I'm pointing out that there is such a thing and a studied phenomena as creedal trinitarians expressing what are very accurately categorized as anti-trinitarian positions - and that we've seen examples of this in thread. No christian -has- to offer an anti-trinitarian position...it's not like the sun rising or objects falling down - it's a choice. This was also the field of play when trinitarian beliefs were arrived at. After first having declared these things to be heresies, they successfully rooted them out and maintained their orthodoxy for quite some time. Now, though, we're back to something like what they faced in the first four centuries of christianity. A large concentration of this phenomena comes from the protestant reformation (which also influences catholics, especially in predominantly protestant regions), and the overriding modern push for analytic theology.
Do you think that this is related to the possibility you offered before? That trinitarian belief was a product of anti-trinitarians dying out, and that non trinitarian belief is a function of trinitarian belief dying out. It's not hard to see how the tightening of the ideological funnel at the middle stifled the creative enterprise of early christendom - or how that orthodoxy's loosening grip has produced so many new lines today. The extent to which those new beliefs and positions or people who advocate for them require a belief that, essentially, they're the "right version" of the old belief rather than a recognizably and categorically distinct belief of their own in order to communicate their christian continuity, is fascinating. Very much relevant to the subject of the thread as what we're seeing is very likely to be a similar process to whatever created the thing we call christianity today. Since we don't get to rewind time, this is as close as the social sciences get to an experiment on the subject.
You are, ofc, invited to point out where and why you don't feel that your stated explanations and beliefs are representative of that trend. That's part of the phenomena of functional non-trinitarianism as a product of a decline in religiosity, after all. If it helps, I think that your beliefs are an improvement...but that's very likely to be an effect of our shared commitment to and high valuation of rational thought. I would reform theology by reason also, rather than the reverse - which is what trinitarian beliefs are an archetypal expression of. Time place, other guys dying out, all that.

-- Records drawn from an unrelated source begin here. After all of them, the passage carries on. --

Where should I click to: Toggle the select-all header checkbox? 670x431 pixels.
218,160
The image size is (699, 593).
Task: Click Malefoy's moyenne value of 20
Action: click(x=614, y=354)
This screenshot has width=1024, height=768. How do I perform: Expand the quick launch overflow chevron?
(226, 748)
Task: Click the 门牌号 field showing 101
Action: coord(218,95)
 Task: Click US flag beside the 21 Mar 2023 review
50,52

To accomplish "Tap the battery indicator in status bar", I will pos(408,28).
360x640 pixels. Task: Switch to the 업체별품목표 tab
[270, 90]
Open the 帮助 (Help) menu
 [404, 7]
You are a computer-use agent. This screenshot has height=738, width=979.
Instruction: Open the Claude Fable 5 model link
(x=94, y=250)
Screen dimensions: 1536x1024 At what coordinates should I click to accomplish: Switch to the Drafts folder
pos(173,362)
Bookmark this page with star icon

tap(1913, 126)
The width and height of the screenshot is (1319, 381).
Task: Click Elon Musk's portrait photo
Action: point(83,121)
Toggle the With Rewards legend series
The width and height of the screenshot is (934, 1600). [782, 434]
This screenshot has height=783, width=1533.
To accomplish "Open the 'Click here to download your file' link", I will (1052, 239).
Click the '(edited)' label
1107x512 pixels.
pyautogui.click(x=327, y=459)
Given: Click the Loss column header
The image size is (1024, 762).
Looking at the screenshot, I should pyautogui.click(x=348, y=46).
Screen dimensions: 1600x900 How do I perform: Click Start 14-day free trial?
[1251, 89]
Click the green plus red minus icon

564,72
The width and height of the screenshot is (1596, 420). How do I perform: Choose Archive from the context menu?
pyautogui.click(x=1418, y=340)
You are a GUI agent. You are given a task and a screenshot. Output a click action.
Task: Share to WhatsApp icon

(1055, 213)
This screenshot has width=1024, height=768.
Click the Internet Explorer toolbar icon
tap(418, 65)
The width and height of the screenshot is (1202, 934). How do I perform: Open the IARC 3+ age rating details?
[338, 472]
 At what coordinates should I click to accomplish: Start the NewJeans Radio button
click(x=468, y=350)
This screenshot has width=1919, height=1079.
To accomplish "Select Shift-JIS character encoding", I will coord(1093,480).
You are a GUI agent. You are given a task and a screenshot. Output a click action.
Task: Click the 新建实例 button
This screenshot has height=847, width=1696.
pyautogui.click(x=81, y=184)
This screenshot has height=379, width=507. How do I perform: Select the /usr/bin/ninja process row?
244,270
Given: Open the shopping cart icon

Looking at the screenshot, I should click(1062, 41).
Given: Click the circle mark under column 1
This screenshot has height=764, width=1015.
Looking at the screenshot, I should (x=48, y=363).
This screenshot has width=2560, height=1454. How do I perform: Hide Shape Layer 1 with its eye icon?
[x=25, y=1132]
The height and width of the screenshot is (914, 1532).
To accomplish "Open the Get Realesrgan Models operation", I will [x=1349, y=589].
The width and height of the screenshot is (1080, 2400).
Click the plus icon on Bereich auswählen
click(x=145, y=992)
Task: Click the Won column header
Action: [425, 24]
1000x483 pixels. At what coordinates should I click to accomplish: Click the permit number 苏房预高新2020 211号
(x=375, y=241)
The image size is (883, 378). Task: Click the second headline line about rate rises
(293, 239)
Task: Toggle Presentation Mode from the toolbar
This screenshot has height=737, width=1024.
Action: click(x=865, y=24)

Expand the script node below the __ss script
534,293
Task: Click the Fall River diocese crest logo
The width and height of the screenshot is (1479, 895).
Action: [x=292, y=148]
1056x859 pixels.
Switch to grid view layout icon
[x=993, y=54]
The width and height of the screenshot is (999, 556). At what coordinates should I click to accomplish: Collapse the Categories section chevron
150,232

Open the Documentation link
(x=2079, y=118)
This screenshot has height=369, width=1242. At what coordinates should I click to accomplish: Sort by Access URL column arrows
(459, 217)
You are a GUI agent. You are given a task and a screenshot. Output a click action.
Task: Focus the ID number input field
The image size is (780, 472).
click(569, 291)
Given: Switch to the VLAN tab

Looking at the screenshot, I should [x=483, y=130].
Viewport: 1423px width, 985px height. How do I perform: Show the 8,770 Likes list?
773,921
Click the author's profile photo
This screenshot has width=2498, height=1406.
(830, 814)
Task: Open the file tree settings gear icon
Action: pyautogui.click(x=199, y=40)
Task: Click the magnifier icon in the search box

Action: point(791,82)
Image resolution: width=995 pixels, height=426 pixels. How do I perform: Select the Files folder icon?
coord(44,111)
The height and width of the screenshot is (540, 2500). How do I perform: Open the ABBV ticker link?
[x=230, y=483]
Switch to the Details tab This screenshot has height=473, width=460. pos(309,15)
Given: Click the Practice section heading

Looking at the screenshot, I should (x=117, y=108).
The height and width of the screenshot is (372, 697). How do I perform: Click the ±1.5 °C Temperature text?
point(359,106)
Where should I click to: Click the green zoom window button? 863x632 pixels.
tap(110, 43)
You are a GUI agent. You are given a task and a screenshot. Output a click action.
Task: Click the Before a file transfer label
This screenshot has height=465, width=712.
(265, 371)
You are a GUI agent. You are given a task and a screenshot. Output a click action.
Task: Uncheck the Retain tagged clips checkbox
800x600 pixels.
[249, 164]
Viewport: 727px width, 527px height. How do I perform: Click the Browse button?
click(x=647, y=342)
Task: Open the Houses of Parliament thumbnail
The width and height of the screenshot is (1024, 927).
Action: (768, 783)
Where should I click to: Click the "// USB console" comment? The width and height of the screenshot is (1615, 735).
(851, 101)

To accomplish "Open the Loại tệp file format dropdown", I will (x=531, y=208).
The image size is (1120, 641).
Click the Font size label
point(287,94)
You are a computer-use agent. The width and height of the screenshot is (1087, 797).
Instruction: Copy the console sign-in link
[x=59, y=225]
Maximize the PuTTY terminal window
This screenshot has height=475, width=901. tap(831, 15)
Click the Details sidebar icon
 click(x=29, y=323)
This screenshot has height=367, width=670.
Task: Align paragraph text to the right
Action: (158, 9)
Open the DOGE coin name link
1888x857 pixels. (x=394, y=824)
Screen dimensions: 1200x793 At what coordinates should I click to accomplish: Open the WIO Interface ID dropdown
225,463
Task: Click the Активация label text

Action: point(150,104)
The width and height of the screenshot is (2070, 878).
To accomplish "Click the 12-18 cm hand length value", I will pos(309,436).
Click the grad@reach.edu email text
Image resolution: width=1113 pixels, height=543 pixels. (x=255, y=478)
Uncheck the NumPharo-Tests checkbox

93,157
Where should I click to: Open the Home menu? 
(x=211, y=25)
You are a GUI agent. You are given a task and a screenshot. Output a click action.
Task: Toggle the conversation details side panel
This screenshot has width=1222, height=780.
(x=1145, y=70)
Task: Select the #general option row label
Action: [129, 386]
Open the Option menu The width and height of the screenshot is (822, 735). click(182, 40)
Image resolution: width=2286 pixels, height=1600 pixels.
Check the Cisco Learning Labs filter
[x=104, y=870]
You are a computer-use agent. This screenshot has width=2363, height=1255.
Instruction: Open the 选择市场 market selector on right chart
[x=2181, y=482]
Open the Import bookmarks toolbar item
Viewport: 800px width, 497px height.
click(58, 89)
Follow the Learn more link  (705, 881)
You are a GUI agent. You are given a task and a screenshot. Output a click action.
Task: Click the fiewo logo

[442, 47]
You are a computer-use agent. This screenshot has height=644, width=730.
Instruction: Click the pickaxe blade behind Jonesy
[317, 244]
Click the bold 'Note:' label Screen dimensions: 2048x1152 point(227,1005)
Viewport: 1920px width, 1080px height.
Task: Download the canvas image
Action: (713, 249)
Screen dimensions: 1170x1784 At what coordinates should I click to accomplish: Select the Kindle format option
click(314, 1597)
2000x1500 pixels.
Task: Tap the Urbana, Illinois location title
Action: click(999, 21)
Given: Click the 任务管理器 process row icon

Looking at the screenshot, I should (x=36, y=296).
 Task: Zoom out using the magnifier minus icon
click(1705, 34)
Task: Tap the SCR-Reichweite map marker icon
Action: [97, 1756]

I'm pointing out that there is such a thing and a studied phenomena as creedal trinitarians expressing what are very accurately categorized as anti-trinitarian positions - and that we've seen examples of this in thread. No christian -has- to offer an anti-trinitarian position...it's not like the sun rising or objects falling down - it's a choice. This was also the field of play when trinitarian beliefs were arrived at. After first having declared these things to be heresies, they successfully rooted them out and maintained their orthodoxy for quite some time. Now, though, we're back to something like what they faced in the first four centuries of christianity. A large concentration of this phenomena comes from the protestant reformation (which also influences catholics, especially in predominantly protestant regions), and the overriding modern push for analytic theology.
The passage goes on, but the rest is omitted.